That didn’t take long. The $20 trillion national debt marker was crossed on September 8th, but it only took another 186 days to vault over the $21 trillion level last Thursday.

Then again, you haven’t seen nothin’ yet. The annual deficit will approach $1.2 trillion in the coming fiscal year; breach the $2.0 trillion market by the middle of the next decade at the latest; and pile a total of $17 trillion onto the national debt over the next 10 years.

Moreover, these numbers are about as locked-in as tomorrow’s sunrise. So it is fair to say that objectively the public debt is already $40 trillion and that’s just within the decade of the 2020s. And as we show below, that monstrous inflation of the public debt could not come at a worse time in the political, demographic and monetary cycle.

Still, we get slightly ahead of the story. What’s relevant in the near term is that every bit of political resistance to the growth of Federal deficits during the Obama era is now over and gone. The nation’s fiscal accounts are now actually in free fall—and for as far as the eye can see into the future.

We have been christening the Donald as the Great Disrupter all along—the political accident that will at last bring the destructive rule of the Wall Street/Washington establishment to a thundering demise. And nowhere is that more evident than with respect to the Donald’s pivotal position at the center of the fiscal calamity now unfolding.

Needless to say, Trump has finally locked-up the gears of fiscal policy tighter than a drum. That’s because he embodies a trifecta of fiscal impulses that amounts to pure madness. To wit, the Donald is pro-Warfare State, pro-Welfare State and has just slashed Uncle’s Sam’s tax take to 16.6% of GDP—-the lowest rate since 1950.

Accordingly, there is exactly zero chance of any legislative action to stem Washington’s exploding red ink (see below) until after the 2020 election, and it will be far too late by then.

That is to say, the Donald is not about to sign legislation that would raise taxes, cut Social Security/Medicare or sharply ratchet back defense spending. Nor is there any possible congressional majority to serve up even a down payment on this necessary fiscal fix in the first place.

Indeed, it is now evident that the Congressional GOP has thrown whatever vestige of fiscal rectitude it held onto during the Obama years to the winds.

In their desperation to show that they can govern apart from the madman in the Oval Office, Congressional Republicans recently passed the most irresponsible, unfunded tax bill since the 1980s at the tail end of what is now nearly the longest business expansion in history; and then moved within weeks to blow the budget sequester caps sky high, thereby adding $300 billion to defense and domestic discretionary spending during the next two years alone—even as they shoveled-out another $120 billion of disaster relief spending with no honest offsets whatsoever.

## DATASET CONTENT
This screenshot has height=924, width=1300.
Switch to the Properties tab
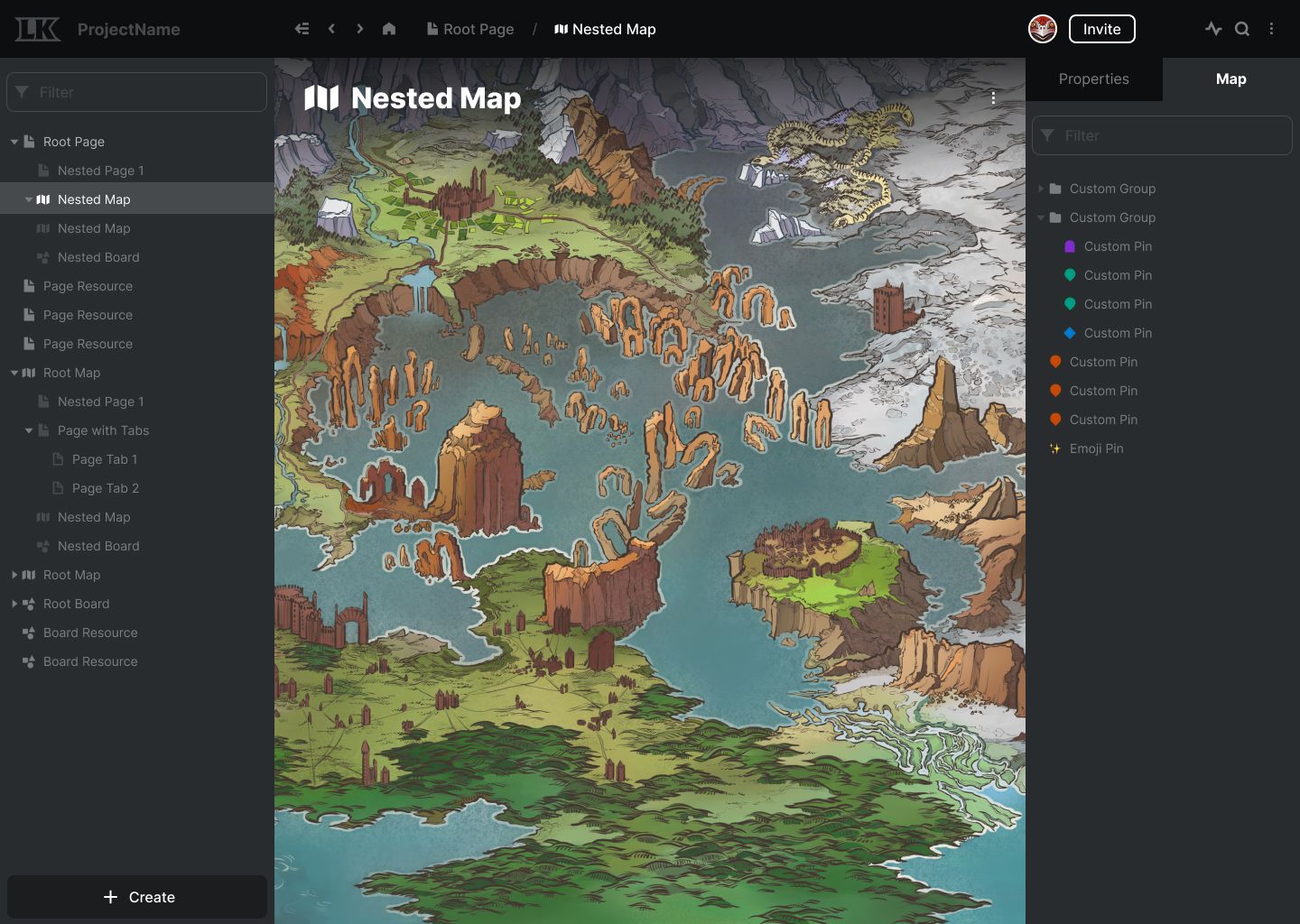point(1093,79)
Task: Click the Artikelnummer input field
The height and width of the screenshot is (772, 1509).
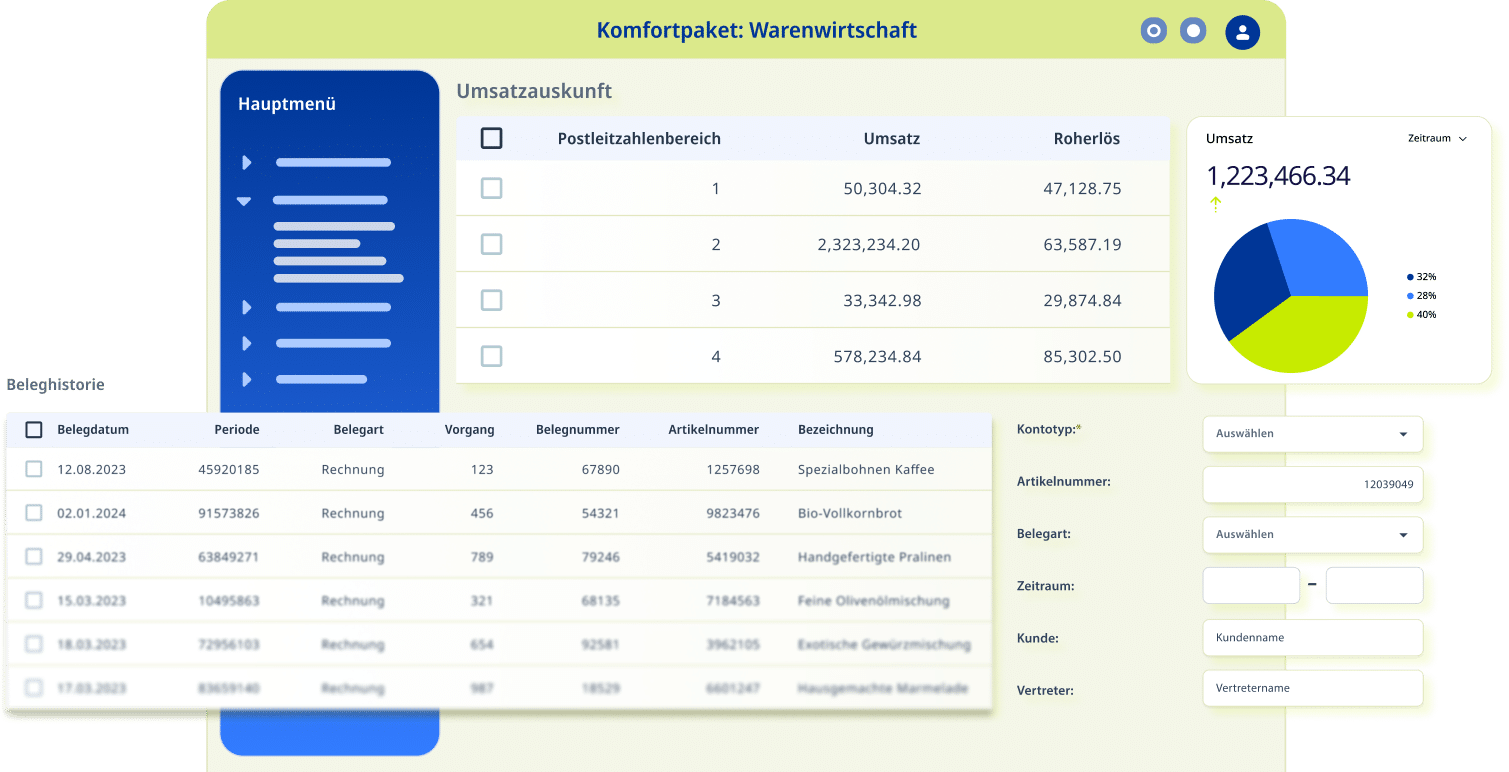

## TASKS TO PERFORM
- A) In the national debt text, restate the paragraph beginning "In their desperation to show" as a short bulleted list that keeps its main facts.
- B) In the national debt text, rename "Trump" as "the President" and give the passage again, starting with "Needless to say, Trump" and going on through "late by then.".
Work only from the text itself, not the rows.

## ANSWER SET
- A)
- To show they can govern apart from the president, Congressional Republicans recently passed the most irresponsible, unfunded tax bill since the 1980s, near the end of what is nearly the longest business expansion in history.
- Within weeks they broke the budget sequester caps, adding $300 billion to defense and domestic discretionary spending over the next two years alone.
- They also approved another $120 billion in disaster relief spending with no honest offsets.

- B)
Needless to say, the President has finally locked-up the gears of fiscal policy tighter than a drum. That’s because he embodies a trifecta of fiscal impulses that amounts to pure madness. To wit, the Donald is pro-Warfare State, pro-Welfare State and has just slashed Uncle’s Sam’s tax take to 16.6% of GDP—-the lowest rate since 1950.

Accordingly, there is exactly zero chance of any legislative action to stem Washington’s exploding red ink (see below) until after the 2020 election, and it will be far too late by then.